**ASSIGNMENT:** The answer should be each line of the records that contains the word "round"; please copy them all.

Collected data entries:
□ □ □ □ □ □ □
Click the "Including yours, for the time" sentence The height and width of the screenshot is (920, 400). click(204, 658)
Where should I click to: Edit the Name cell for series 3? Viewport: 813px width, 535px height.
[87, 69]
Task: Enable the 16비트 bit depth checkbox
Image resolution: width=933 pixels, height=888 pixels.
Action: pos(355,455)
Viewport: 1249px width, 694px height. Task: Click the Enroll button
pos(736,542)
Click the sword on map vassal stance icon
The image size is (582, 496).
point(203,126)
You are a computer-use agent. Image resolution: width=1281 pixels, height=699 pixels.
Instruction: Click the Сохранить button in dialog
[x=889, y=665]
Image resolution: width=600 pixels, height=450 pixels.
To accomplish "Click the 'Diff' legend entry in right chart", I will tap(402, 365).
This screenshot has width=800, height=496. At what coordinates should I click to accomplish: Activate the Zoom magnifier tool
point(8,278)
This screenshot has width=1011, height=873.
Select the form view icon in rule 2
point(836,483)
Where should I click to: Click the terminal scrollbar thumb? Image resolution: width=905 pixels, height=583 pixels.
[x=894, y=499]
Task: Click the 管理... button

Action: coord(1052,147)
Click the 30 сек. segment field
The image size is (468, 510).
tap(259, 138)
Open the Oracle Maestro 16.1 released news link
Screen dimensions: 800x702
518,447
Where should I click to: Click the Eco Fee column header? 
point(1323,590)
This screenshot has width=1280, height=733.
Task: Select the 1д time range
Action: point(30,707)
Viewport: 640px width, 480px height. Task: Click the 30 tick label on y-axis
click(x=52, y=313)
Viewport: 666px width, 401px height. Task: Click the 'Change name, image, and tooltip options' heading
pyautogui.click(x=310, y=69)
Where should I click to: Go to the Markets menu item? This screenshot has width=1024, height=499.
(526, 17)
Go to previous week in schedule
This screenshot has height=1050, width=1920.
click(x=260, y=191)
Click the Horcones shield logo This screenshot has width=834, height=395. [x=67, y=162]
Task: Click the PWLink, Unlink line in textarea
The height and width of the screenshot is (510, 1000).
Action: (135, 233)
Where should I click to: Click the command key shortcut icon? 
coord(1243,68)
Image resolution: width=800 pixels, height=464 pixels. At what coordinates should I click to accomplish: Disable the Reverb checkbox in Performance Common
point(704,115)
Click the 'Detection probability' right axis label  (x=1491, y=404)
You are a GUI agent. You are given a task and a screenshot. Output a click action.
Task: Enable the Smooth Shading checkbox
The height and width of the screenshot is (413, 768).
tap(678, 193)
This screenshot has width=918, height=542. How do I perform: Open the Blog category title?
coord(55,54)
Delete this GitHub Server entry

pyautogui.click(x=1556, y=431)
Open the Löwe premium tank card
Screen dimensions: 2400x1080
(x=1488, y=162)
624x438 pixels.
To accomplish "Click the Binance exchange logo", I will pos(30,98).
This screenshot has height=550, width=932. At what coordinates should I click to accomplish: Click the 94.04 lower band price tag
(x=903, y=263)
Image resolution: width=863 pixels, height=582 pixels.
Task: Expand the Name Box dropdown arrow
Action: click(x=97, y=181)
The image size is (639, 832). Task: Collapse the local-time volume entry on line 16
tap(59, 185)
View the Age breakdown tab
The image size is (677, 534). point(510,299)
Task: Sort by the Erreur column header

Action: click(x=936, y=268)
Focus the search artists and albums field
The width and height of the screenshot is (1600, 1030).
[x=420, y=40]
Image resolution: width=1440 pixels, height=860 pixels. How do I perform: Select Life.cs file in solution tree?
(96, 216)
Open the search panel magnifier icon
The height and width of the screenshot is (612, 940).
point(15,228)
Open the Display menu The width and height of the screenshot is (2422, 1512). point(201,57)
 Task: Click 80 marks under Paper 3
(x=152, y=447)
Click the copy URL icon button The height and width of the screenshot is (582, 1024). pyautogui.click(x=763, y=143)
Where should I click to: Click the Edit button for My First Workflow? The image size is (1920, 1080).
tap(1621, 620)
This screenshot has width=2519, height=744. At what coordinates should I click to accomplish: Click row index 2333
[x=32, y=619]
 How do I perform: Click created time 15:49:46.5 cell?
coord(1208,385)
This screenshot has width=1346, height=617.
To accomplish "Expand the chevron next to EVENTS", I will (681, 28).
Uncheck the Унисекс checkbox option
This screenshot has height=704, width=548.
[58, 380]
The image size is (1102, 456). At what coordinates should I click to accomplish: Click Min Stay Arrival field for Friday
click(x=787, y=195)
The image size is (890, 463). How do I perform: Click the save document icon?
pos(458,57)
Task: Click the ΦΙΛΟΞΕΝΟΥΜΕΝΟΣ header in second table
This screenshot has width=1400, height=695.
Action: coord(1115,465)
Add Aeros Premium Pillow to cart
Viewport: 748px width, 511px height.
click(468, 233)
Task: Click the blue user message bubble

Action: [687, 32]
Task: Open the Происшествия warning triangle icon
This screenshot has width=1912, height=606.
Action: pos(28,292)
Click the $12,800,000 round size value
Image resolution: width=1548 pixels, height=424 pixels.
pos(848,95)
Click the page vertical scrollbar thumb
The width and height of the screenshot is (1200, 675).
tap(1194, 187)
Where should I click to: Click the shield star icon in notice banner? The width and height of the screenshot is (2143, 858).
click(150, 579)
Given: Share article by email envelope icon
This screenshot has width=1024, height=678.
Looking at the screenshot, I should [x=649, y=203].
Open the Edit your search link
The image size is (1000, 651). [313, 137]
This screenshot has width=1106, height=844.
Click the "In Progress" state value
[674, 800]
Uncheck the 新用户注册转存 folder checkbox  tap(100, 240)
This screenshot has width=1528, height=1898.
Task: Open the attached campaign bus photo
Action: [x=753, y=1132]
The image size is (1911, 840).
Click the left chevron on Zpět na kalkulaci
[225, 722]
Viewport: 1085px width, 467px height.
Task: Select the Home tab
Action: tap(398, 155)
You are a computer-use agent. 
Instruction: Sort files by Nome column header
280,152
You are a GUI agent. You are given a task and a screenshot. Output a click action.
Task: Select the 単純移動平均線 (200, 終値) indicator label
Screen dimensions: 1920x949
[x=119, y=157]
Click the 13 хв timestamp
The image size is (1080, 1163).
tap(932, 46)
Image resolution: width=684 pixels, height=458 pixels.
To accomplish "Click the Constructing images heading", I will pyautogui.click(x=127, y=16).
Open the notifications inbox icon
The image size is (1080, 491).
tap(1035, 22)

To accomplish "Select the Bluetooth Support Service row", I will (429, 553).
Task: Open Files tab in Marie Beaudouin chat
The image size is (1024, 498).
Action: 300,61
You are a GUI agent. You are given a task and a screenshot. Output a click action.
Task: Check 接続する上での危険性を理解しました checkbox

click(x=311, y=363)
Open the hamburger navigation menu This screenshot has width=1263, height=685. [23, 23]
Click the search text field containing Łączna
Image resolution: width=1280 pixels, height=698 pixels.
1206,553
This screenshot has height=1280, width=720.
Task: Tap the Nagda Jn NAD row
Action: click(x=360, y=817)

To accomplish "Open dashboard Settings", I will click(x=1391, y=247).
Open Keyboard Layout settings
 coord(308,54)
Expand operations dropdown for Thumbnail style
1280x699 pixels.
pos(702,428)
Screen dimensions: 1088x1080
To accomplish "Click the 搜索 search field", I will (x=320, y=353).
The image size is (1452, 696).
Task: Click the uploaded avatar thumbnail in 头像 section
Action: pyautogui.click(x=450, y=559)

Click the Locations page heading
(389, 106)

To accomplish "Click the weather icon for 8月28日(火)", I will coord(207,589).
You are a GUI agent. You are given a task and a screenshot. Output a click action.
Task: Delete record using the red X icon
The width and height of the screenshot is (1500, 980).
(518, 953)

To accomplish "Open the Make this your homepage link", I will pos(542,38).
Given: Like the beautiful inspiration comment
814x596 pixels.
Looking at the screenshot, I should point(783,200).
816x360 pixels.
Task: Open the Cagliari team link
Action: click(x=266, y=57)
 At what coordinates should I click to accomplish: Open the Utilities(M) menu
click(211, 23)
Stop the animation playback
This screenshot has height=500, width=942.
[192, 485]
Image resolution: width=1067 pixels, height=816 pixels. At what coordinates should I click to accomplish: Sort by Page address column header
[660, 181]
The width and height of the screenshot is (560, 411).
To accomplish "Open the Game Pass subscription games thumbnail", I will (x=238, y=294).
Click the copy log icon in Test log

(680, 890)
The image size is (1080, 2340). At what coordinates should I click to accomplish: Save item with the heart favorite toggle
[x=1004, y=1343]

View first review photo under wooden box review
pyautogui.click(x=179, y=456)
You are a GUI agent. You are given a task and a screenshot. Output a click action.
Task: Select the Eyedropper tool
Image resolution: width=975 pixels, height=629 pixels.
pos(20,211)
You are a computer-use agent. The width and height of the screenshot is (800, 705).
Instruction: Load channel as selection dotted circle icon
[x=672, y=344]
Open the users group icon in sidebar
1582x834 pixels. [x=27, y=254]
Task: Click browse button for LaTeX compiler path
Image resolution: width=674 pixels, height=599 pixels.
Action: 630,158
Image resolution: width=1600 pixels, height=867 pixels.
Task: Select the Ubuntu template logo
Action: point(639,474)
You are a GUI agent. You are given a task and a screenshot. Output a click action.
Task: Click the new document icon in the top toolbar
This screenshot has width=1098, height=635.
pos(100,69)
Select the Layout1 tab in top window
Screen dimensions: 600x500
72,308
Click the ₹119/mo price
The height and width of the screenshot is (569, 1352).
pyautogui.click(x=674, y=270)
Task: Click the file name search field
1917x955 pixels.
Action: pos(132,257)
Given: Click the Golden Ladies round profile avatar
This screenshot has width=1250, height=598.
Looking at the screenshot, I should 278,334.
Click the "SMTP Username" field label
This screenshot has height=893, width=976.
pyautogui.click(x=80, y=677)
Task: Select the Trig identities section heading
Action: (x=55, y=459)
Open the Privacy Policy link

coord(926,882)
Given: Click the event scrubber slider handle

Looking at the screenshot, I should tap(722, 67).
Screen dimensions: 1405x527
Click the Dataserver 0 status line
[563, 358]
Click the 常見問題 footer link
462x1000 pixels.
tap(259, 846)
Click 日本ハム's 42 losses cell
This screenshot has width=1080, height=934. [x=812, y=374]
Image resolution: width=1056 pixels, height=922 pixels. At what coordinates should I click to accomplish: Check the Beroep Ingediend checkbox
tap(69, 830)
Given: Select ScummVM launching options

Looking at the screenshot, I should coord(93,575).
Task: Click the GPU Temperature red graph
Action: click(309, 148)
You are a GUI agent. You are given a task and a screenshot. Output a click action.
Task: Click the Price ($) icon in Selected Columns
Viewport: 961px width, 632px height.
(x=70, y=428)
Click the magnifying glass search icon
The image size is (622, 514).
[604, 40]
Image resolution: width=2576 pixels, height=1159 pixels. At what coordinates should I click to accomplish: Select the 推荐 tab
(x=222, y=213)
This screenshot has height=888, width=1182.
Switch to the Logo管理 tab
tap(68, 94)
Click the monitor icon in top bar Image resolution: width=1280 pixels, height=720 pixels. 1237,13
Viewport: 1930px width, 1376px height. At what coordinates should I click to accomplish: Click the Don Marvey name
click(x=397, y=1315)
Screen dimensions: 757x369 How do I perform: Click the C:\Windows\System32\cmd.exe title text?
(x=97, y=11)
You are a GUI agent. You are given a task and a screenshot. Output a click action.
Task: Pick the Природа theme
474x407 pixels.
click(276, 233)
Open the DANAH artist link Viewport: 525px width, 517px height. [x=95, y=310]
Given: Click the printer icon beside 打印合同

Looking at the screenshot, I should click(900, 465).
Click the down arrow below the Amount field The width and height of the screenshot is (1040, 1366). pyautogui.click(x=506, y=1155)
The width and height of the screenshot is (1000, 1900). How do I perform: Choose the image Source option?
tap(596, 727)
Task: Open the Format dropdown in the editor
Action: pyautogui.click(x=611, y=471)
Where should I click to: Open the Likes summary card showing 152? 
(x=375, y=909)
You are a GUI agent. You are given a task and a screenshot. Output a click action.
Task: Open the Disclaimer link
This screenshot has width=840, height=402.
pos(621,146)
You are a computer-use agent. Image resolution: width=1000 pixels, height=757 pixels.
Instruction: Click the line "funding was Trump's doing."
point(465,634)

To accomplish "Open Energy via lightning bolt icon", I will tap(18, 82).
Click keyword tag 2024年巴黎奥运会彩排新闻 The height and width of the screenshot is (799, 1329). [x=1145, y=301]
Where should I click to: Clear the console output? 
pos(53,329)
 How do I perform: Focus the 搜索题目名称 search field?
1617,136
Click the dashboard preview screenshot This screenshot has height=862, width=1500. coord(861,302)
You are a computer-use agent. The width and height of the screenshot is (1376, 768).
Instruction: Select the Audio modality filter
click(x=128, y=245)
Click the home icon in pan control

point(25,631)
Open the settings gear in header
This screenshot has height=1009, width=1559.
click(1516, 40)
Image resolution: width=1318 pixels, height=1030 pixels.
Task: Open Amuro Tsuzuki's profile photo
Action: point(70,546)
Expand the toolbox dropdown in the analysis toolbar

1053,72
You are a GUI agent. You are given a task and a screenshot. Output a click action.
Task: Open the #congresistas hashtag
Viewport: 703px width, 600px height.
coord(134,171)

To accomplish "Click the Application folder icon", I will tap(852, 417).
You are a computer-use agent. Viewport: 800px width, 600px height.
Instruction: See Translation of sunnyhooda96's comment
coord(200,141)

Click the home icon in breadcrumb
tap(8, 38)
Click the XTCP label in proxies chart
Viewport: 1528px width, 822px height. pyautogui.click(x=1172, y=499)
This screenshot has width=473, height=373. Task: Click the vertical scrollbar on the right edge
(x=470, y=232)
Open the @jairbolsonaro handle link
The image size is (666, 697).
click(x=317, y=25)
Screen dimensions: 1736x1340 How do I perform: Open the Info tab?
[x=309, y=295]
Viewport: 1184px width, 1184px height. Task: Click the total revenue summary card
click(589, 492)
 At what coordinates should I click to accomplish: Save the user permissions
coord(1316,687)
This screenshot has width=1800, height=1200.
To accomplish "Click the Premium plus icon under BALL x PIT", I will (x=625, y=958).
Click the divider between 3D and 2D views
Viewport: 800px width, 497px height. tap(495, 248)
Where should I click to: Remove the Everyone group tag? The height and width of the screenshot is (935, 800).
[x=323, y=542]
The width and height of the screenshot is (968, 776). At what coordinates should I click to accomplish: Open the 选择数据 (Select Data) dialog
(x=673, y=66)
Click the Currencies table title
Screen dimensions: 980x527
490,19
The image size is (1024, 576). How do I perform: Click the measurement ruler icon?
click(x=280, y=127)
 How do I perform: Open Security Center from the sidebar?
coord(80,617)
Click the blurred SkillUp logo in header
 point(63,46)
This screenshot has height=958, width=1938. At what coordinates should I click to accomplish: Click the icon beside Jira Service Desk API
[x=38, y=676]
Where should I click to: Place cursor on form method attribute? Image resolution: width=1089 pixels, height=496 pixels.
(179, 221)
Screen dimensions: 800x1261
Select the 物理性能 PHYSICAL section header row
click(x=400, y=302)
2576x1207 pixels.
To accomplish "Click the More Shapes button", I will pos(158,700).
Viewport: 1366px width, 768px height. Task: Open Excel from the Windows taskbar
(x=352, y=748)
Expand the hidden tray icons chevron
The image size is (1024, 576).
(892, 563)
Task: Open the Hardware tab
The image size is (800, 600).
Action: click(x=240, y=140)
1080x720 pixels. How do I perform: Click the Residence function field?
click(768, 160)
□ □ □ □ □ □ □
**OUTPUT:**
Click the $12,800,000 round size value
Given: Click the Golden Ladies round profile avatar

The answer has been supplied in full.